KERANGKA ACUAN KEGIATAN PEMICUAN PERUBAHAN PERILAKU

 

KERANGKA ACUAN KEGIATAN PEMICUAN PERUBAHAN PERILAKU

DI DUSUN/ DESA DI KECAMATAN GARUNG

 

 

1. Latar Belakang

Dalam rangka meningkatkan derajat kesehatan masyarakat khususnya dalam pemenuhan kebutuahan akan air bersih dan sanitasi, Pemerintah telah melaksanakan Program Sanitasi Total Berbasis Masyarakat (STBM) atau Pamsimas (Penyediaan Air Minum dan Sanitasi Berbasis Masyarakat).

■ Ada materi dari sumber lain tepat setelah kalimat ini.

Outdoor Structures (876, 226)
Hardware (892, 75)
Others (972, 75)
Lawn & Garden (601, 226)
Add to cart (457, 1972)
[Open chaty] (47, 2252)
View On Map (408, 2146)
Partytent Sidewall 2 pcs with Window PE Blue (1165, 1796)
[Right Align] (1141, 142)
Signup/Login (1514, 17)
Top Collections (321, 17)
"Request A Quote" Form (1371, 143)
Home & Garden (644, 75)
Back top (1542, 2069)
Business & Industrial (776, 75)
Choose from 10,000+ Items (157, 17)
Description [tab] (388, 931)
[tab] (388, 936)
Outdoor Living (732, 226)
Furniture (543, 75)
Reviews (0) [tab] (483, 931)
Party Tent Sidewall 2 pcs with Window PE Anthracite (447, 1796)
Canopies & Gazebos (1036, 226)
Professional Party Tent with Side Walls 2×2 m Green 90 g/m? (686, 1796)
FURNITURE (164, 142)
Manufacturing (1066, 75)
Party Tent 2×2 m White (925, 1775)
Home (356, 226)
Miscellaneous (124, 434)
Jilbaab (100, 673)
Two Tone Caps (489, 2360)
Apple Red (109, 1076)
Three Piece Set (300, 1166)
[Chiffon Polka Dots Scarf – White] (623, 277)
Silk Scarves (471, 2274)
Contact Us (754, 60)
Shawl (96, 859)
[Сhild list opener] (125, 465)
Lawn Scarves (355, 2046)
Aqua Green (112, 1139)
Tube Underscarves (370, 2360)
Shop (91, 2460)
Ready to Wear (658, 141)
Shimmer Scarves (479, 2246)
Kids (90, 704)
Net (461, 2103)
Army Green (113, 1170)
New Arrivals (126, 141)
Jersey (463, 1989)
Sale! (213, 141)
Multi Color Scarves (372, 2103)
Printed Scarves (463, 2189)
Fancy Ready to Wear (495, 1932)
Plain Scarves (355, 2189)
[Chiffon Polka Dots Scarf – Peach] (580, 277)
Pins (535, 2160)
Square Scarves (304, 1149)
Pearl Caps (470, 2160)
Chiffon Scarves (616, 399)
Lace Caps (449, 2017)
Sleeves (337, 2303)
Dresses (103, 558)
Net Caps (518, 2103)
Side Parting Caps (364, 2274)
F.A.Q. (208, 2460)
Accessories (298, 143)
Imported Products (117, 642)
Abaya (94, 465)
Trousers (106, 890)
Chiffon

Salah satu kegiatan yang wajib dilakukan dalam Program STBM adalah pemicuan (CLTS).

CLTS (Community Led Total Sanitation) merupakan suatu metode pemicuan yang dilakukan untuk memicu masyarakat khususnya yang masih buang air besar sembarangan, sehingga mempunyai keinginan dan kemauan untuk membuat atau membangun jamban secara swadaya. Kegiatan Pemicuan ini merupakan aplikasi dari Strategi Nasional STBM dan telah di putuskan melalui SK Menkes No.852/Menkes/SK/IX/2008.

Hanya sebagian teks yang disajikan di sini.